— INSTRUCTIONS FOR THE TASK —
From the entries below, count the lines with "green". Write only the count.

— TASK INPUT —
· · · · · · ·

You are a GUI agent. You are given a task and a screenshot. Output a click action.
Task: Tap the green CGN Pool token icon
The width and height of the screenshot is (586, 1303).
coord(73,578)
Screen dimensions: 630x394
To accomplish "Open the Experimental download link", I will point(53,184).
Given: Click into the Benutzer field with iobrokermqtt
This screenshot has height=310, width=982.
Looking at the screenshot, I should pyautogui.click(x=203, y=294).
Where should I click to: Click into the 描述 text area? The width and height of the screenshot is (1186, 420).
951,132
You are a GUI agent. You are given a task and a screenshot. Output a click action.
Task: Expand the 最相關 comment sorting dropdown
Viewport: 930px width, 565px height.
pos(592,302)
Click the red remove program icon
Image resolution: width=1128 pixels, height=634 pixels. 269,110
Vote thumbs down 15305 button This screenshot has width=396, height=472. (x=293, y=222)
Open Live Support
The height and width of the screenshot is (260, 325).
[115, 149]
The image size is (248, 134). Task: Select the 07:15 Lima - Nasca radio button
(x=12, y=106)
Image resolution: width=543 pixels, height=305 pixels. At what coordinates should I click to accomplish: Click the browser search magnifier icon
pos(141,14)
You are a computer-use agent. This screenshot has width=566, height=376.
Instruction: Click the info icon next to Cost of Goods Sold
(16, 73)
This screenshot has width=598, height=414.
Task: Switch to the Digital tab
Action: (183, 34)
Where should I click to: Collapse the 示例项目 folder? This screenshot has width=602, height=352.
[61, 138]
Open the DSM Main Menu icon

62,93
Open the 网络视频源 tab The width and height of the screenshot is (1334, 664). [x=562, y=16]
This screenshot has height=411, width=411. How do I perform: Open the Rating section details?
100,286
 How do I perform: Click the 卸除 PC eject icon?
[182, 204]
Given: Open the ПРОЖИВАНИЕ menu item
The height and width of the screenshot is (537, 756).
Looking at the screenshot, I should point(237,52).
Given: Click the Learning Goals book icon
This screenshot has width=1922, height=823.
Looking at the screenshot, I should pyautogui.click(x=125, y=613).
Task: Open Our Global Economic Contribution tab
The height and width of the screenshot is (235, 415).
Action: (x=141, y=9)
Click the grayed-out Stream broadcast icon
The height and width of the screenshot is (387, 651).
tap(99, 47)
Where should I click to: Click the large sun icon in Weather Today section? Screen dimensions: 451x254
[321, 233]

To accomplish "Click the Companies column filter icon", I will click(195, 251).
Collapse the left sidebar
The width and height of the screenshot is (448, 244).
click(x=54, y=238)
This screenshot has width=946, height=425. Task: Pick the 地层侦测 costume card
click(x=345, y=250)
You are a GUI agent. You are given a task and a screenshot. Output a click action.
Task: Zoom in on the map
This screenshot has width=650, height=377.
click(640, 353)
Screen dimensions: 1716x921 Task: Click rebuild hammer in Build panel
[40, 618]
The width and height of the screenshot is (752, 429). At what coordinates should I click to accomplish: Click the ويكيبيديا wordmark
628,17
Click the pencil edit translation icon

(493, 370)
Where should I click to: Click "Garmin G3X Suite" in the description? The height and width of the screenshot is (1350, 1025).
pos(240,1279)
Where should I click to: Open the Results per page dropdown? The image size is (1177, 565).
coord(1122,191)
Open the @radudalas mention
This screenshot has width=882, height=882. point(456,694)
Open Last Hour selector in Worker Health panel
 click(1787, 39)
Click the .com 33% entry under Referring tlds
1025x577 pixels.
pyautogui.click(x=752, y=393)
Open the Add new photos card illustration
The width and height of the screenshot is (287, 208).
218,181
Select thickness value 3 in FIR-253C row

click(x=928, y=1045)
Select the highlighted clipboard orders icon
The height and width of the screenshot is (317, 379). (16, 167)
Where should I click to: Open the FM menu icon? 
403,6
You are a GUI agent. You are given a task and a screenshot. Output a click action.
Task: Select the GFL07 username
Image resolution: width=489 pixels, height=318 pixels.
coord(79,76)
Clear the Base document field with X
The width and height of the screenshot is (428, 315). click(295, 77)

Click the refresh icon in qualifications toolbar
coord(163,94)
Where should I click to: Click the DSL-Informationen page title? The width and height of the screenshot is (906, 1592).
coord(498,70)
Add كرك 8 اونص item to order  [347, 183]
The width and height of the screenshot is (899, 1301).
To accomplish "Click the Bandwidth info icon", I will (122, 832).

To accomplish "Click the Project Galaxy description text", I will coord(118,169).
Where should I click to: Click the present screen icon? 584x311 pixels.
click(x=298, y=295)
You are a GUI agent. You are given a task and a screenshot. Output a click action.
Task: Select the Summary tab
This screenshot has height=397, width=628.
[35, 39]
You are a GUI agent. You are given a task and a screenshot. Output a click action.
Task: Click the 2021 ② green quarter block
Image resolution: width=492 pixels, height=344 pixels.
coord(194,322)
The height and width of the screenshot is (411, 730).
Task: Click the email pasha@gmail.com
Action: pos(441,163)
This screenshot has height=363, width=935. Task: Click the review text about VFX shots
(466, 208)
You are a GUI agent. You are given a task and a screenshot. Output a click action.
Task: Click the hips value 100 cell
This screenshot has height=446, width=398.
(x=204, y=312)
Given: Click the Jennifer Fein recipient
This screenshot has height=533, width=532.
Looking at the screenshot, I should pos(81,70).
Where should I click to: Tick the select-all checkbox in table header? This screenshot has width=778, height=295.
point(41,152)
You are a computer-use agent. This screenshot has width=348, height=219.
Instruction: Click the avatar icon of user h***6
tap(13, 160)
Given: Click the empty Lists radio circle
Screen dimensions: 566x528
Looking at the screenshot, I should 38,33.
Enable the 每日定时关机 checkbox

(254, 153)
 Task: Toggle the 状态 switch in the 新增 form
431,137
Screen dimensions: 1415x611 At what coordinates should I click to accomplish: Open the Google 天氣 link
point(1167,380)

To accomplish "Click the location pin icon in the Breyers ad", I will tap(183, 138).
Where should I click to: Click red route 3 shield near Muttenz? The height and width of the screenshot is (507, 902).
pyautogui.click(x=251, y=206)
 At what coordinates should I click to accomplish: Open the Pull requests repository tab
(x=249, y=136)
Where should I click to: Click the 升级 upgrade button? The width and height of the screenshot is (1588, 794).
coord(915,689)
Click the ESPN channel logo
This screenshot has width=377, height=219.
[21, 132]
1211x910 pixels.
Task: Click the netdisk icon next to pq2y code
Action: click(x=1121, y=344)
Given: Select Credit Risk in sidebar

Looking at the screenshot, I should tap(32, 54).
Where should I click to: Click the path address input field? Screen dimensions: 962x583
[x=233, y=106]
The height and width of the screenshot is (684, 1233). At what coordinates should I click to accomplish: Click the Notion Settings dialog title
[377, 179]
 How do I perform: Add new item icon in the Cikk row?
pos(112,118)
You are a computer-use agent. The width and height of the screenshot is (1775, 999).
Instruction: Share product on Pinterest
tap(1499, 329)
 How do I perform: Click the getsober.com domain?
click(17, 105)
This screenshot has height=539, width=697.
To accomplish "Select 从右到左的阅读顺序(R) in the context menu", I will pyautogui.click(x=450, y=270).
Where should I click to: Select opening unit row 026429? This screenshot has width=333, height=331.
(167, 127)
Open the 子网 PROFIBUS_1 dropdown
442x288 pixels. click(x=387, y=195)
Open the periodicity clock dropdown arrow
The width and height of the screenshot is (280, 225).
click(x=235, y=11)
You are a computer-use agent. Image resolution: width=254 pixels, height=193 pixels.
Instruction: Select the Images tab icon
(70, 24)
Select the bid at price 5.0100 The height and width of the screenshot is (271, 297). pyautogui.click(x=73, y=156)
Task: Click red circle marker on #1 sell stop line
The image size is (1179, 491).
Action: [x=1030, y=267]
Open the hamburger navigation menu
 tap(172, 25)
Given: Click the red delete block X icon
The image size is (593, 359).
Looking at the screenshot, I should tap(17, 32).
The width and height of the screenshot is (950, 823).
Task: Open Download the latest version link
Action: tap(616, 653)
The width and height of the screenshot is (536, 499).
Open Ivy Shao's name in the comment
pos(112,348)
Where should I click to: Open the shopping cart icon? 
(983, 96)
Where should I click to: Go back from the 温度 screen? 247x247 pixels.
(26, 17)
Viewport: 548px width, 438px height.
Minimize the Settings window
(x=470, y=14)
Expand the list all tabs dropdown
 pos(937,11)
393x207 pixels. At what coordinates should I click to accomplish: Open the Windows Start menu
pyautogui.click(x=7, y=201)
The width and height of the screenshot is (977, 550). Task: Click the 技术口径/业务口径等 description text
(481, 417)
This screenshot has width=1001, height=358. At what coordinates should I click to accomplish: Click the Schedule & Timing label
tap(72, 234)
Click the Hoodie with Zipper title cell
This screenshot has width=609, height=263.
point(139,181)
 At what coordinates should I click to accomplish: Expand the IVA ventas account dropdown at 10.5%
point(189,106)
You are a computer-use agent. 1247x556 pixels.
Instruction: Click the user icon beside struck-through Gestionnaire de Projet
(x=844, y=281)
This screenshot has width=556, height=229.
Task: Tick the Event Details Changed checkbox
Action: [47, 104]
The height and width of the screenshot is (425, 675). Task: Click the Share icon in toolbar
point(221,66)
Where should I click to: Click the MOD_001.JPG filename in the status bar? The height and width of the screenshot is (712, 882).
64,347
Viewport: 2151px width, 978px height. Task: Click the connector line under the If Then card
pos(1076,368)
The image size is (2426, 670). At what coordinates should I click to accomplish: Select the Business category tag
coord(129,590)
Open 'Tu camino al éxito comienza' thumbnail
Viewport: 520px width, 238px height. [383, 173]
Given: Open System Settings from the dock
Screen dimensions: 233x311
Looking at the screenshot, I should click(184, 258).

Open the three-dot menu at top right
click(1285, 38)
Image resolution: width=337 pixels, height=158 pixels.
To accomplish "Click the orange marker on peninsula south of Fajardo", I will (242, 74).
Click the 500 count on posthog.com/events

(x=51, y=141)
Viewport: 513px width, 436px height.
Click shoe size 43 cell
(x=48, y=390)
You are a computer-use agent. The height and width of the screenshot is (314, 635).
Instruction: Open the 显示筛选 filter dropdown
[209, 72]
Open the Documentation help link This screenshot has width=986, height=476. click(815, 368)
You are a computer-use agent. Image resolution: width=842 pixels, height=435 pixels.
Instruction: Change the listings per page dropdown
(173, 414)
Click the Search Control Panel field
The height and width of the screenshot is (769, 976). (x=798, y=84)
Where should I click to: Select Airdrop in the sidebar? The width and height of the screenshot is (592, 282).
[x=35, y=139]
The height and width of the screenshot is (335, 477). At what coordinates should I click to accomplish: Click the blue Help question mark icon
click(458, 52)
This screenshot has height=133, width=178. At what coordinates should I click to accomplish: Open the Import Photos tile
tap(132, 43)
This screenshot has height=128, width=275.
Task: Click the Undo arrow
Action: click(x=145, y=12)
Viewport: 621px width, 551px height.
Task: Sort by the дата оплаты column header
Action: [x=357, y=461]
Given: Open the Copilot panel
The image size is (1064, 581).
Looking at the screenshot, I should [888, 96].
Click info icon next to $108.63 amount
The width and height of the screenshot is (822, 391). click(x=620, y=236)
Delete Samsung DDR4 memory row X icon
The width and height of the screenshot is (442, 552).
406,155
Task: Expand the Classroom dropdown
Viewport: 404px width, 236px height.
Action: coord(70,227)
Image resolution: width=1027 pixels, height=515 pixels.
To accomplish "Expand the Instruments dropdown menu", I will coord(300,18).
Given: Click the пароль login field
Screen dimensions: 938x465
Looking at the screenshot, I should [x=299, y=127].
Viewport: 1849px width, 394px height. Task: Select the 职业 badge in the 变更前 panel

· · · · · · ·

— SOLUTION TO THIS TASK —
2